== DIRECTIONS ==
1. In the colony PCR passage, for how many cycles is the amplification carried out?
2. Quote the colony PCR passage word for word, from "After the completion" up to and including "bp flanking region).".
3. Extend the colony PCR passage, starting after its final sentence.

== READING PASSAGE ==
::::

Now the insert-specific primers amplify the DNA we inserted. And the flanking primers amplify the rest of the DNA.
The amplification is done for 20 to 25 cycles. The cycling conditions for the colony PCR is listed below,
|PCR Steps||Initial Denaturation||Denaturation||Annealing||Extension||Final extension|
|Temperature||95 ̊C||95 ̊C||55-65 ̊C||72 ̊C||72 ̊C|
|Time||3min||10 sec||45 sec||50 sec||5 min|
Read the interesting article on conventional PCR: A Complete Guide of the Polymerase Chain Reaction
Tips for improvement:
Use only a few colonies, as many colonies increase the chance of the non-specific bindings.
Use positive control and negative contol.
As a positive control used the flanking primer even if the insert is not present, the PCR reaction gives DNA band of the plasmid DNA which indicates that the reaction we prepared is correct.
As a negative control, use the untransformed plasmid (plasmid without insert DNA), this plasmid DNA is amplified only if the insert is present.
As an insert use short DNA sequences, longer DNA sequences increase the chance of non-specific bindings and PCR reaction failure.
Furthermore, use shorter PCR programs.
The main application of colony PCR is in the identification of correct ligation and insertion of insert DNA into bacteria as well as yeast plasmid.
After the completion of the colony PCR reaction, the PCR products are run on the 2% agarose gel. The results of the experiment are shown in the figure below,
Now carefully observe the results, the M is the 3000bp molecular DNA marker. Suppose, the DNA of our interest, “insert” is a 400bp fragment which is inserted into the plasmid.
See the lane 2: the 400 bp fragment of our insert.
We designed flanking primers 100bp away from both the side of the insert. If the flanking primer amplifies the DNA along with the insert the product is 600 bp, see the lane 3 (400 bp of insert DNA + 200 bp flanking region).
Now, see lane 1, it is a positive control without the insert or a normal plasmid without the transformed DNA. Hence the flanking primers only amplify 200 bp of DNA.
See lane 1, 200bp fragment of DNA without insert (positive control).

::::

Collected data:
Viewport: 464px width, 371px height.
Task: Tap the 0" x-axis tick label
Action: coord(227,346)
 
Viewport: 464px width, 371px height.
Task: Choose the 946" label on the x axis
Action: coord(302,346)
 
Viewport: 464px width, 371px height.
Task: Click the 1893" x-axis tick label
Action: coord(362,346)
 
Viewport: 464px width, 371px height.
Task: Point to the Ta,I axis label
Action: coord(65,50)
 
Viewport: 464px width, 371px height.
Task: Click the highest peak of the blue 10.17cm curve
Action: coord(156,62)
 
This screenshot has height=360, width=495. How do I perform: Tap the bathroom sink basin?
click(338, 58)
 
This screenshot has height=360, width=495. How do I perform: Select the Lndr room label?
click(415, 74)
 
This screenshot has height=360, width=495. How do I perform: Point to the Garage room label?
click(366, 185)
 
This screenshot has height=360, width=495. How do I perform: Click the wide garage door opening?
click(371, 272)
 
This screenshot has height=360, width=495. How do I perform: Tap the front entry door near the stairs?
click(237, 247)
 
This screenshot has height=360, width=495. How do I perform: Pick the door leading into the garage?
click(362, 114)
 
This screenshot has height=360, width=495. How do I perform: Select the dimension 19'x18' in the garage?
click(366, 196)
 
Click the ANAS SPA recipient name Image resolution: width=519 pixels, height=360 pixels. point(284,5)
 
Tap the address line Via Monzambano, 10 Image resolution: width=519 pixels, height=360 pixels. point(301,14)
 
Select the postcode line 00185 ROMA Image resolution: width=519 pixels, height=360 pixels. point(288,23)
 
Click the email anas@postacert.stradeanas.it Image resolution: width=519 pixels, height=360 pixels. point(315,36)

::::

== ANSWERS ==
1. 20 to 25 cycles

2.
After the completion of the colony PCR reaction, the PCR products are run on the 2% agarose gel. The results of the experiment are shown in the figure below,
Now carefully observe the results, the M is the 3000bp molecular DNA marker. Suppose, the DNA of our interest, “insert” is a 400bp fragment which is inserted into the plasmid.
See the lane 2: the 400 bp fragment of our insert.
We designed flanking primers 100bp away from both the side of the insert. If the flanking primer amplifies the DNA along with the insert the product is 600 bp, see the lane 3 (400 bp of insert DNA + 200 bp flanking region).

3.
Now, observe lane 4. Lane 4 is the results of the orientation-specific primers. The orientation-specific primer is a combination of insert-specific primer and flanking region-specific primer.
One primer from insert DNA and one primer from the flanking region-specific primer are selected for orientation-specific primer amplification.
Therefore, 100 bp fragment from the flanking region primer and 400bp from the insert DNA is amplified and 500 bp fragment of DNA is observed in lane 4.
Lane 5 is the insert specific control which gives 400 bp DNA fragment.
Lane 6 is the negative control without the template. By using negative control any contamination can be identified. The reaction tube contains all the ingredients except the template. So ideally no DNA bands are present in this lane.
If a DNA band is observed, the sample is contaminated.
Advantages of colony PCR:
- The technique is rapid and cost-effective.
- Further, the accuracy and specificity of the technique are higher.
- The set up is simple just like the conventional PCR, DNA extraction and plasmid purification like laborious steps are not required.
- No need for restriction digestion for identification of the insert DNA.
- The whole experiment can be completed within 90 minutes.
Disadvantages of colony PCR:
- The method is cost-effective, fast and reliable, However, any mutation in the insert cannot be detected.
- Moreover, the sequence information can not be obtained by the colony PCR. we need to do sequencing for the confirmation of the DNA transformation.
- The chance of false-positive results is high.
After the completion of the experiment, the sample is sent for the sequencing where the DNA sequence of our interest can be determined.
we can even do multiplex PCR by combining both insert specific primers and plasmid-specific primers.
Although the colony PCR is the best choice for the identification of gene transfer, the only colony PCR technique is not sufficient to interpret the results. It might possible that some of the mutations present into the insert, that can not be detected by the PCR.
For confirming the results DNA sequencing is required. After determining the sequence order we can say whether our gene of interest is inserted correctly or not.